The best-selling author of tearjerkers like Angel Falls (2000) serves up yet another mountain of mush, topped off with...

Talk-show queen takes tumble as millions jeer.

Nora Bridges is a wildly popular radio spokesperson for family-first virtues, but her loyal listeners don't know that she walked out on her husband and teenaged daughters years ago and didn't look back. Now that a former lover has sold racy pix of naked Nora and horny himself to a national tabloid, her estranged daughter Ruby, an unsuccessful stand-up comic in Los Angeles, has been approached to pen a tell-all. Greedy for the fat fee she's been promised, Ruby agrees and heads for the San Juan Islands, eager to get reacquainted with the mom she plans to betray.

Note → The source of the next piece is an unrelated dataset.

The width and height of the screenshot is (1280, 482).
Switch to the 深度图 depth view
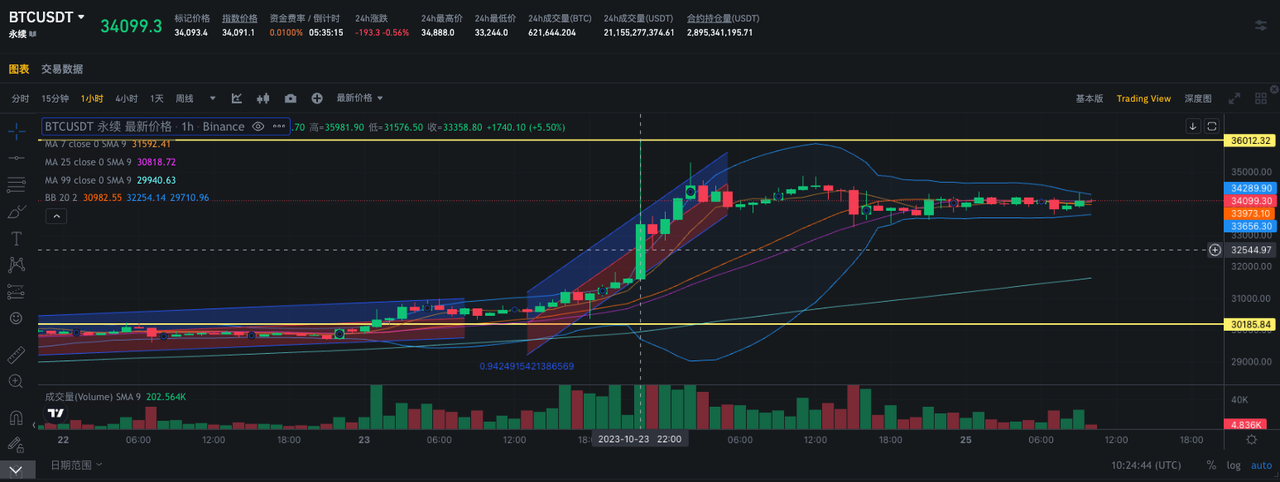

Once in the family homestead, nasty Ruby alternately sulks and glares at her mother, who is temporarily wheelchair-bound as a result of a post-scandal car crash. Uncaring, Ruby begins writing her side of the story when she's not strolling on the beach with former sweetheart Dean Sloan, the son of wealthy socialites who basically ignored him and his gay brother Eric. Eric, now dying of cancer and also in a wheelchair, has returned to the island. This dismal threesome catch up on old times, recalling their childhood idylls on the island. After Ruby's perfect big sister Caroline shows up, there's another round of heartfelt talk. Nora gradually reveals the truth about her unloving husband and her late father's alcoholism, which led her to seek the approval of others at the cost of her own peace of mind. And so on. Ruby is aghast to discover that she doesn't know everything after all, but Dean offers her subdued comfort. Happy endings await almost everyone—except for readers of this nobly preachy snifflefest.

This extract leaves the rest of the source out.